Motor development	Hypertonia is frequently noted in the first month of life. Motor impairment consistent with mixed pyramidal/extrapyramidal cerebral palsy occurs in 37%–100% of infants with CZS. Some infants may have unilateral or bilateral hemiparesis.	What percentage of children become ambulatory? What percentage can self-feed? What percentage are able to support their heads?
Language/cognitive development	Severe brain anomalies are likely to be associated with intellectual disability. May be impacted by co-occurring hearing or motor impairment. Limited data in series of infants up to age 24 mo suggest severe global developmental delay.	Do interventions for hearing and motor improve language or cognitive outcomes? What are these infants’ ultimate developmental potential?
Epilepsy	Seizures occur in approximately half of CZS patients and may be intractable. EEGs are abnormal, with a variety of epileptiform and nonepileptiform patterns.	Which therapies may be most effective in this disorder?

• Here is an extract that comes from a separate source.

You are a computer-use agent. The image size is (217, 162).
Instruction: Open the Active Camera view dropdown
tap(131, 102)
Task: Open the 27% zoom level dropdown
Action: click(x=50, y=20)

Hydrocephalus	Ex vacuo hydrocephalus is most common, but hypertensive hydrocephalus may also occur.	How frequently are neurosurgical interventions needed for hydrocephalus? What is the best way to monitor for those infants who may require neurosurgical intervention?
Orthopedic	Congenital contractures are common: clubfoot in 15% and arthrogryposis in 10%. Likely at risk of orthopedic problems later in life secondary to motor impairment/CP.	What are the outcomes of splinting or surgical orthopedic interventions?
Behavior	Irritability during first months is common and seems to improve over time. Sleep problems are common. At risk of other behavioral problems, given cognitive and communication limitations.	What are the behavioral profiles during childhood and adolescence? Do less affected children develop behavioral problems?
Other co-occurring conditions	Congenital heart disease (ASD and VSD) in 10%–14% of patients. Neurogenic bladder may occur.	What other medical comorbidities exist and does their management differ from other populations?
Family and social concerns	Low-income families at increased risk associated with health care disparities. Mothers have high anxiety and low quality of life. In affected countries, there is an increased demand for social services for people with disabilities.	What are effective interventions to aid families prenatally and after birth?

ASD, atrial septal defect; CP, cerebral palsy; CZS, congenital Zika syndrome; EEG, electroencephalogram; VSD, ventricular septal defect; ZIKV, Zika virus.